Prompt A:
Please extract every line of the listing that contains the word "Open", treating case as significant.

Excerpted passage:
- - - - - - -
Do not be deceived by the reported outage times on the plants. The formal record shows that Little Barford announced it had zero capacity at 15:55:37Z w.e.f. 15:57:40Z (compare with the chart above). Hornsea is shown as having zero capacity w.e.f. 16:00:00Z – which is a highly unlikely timing, except that it coincides with the start of the next settlement period. That report was not submitted until 16:19:48Z, over 20 minutes after the main event. By 16:00Z the grid frequency chart shows that balance had been restored by the combination of load shedding and running up Dinorwig pumped storage to nearly 1GW, OCGT rapid response, and diesel STOR. It seems that management decided not to report the real time of the loss of power for reasons that might vary between inadequate monitoring systems, or a failure to understand the need to report the true time rather than the next half hour settlement period time, or simply to lie to cover up having reviewed the evidence.

That these disturbances caused such a rapid and severe frequency drop that triggered load shedding is entirely due to the lack of grid inertia caused by the high proportion of generation from wind and solar, which had been running at over 40% most of the day. A 2016 presentation from National Grid has a chart that shows the relationship between the rate of change of frequency that can be expected for different amounts of load loss at different levels of grid inertia: it suggests that they were sailing far too close to the wind. You can think of grid inertia as the flywheel energy stored in the rotating heavy generator turbines. It is measured in GVA.s, which you can think of as gigawatt-seconds. Divide by the level of grid demand, and it tells you how long the energy would last if it instantaneously could become the only source of power on the grid. That gives a measure of the response speed required from backup generation (spinning reserve, fast start, grid batteries etc.) if grid frequency is to stay within limits that avoid blackouts. You have to suspect that at Grid HQ in Wokingham, they will be thinking about having a larger level of spinning reserve, and about curtailing wind to ensure that there is more inertia.

I note that today the formal record of the timing of the shutdowns has magically disappeared. More questions to be answered.

Vuk
Reply to  It doesn't add up...
- - - - - - -
Prompt B:
List every clock time given in the comment on the grid outage.
- - - - - - -
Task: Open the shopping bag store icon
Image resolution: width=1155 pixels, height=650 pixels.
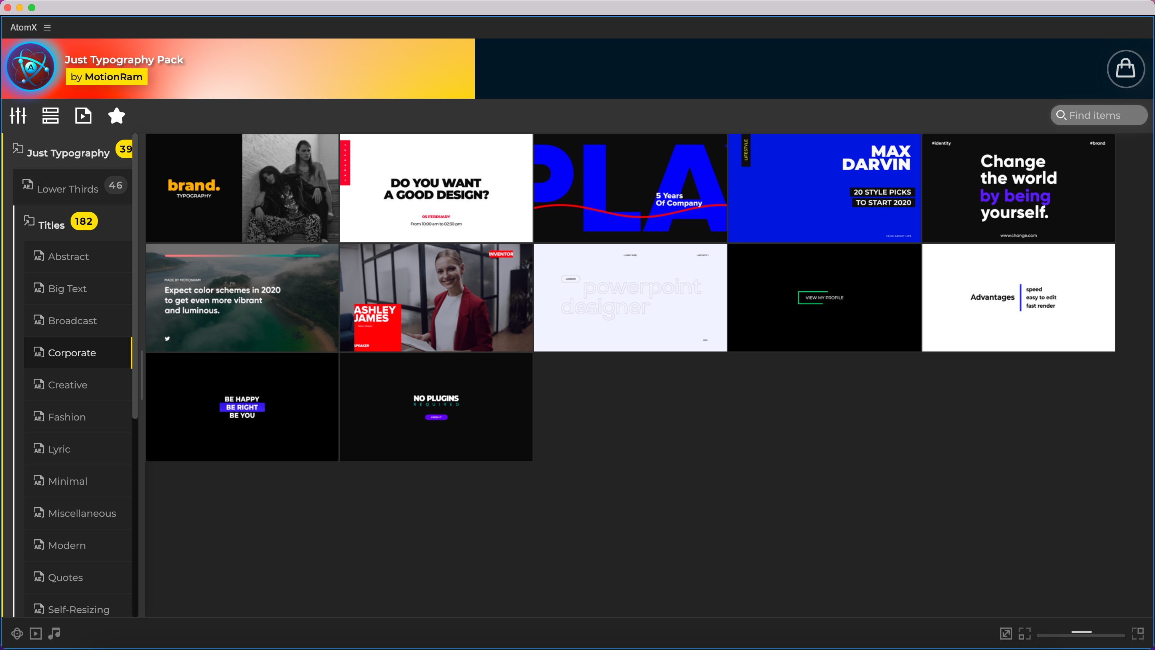Action: [x=1125, y=69]
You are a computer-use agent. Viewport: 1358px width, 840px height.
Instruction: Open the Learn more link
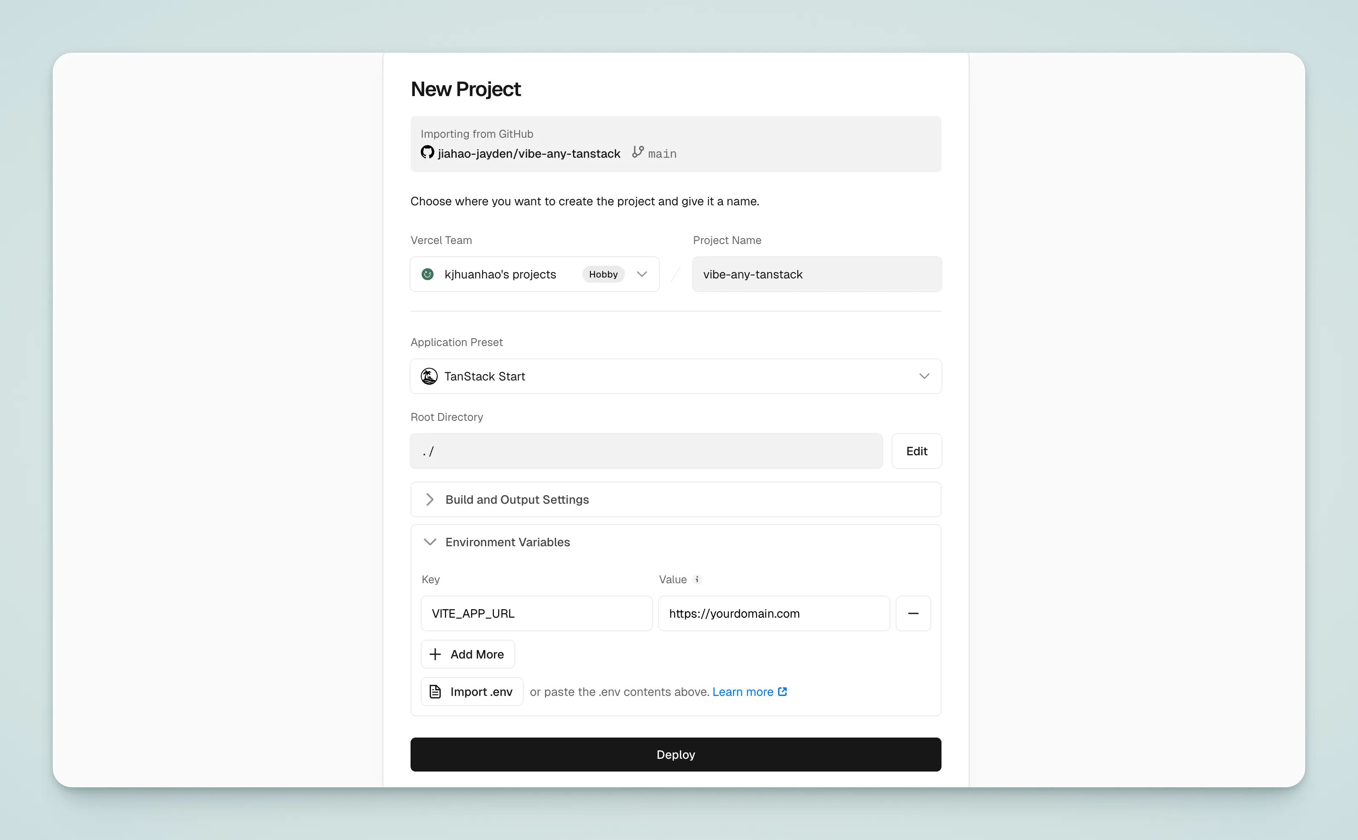pos(743,692)
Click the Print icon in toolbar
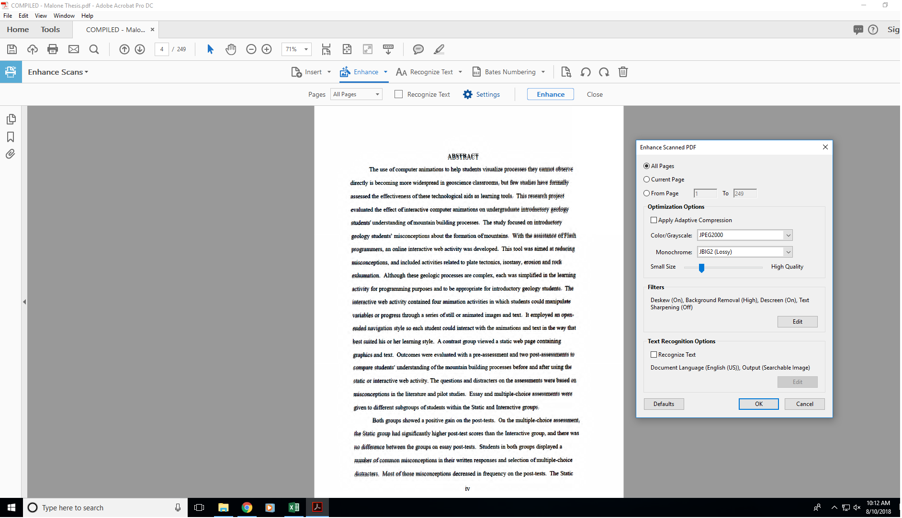902x518 pixels. [x=53, y=49]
- - - - - - -
Worked answer A:
Task: Open the shopping bag store icon
Instruction: Open the Learn more link

Worked answer B:
15:55:37Z
15:57:40Z
16:00:00Z
16:19:48Z
16:00Z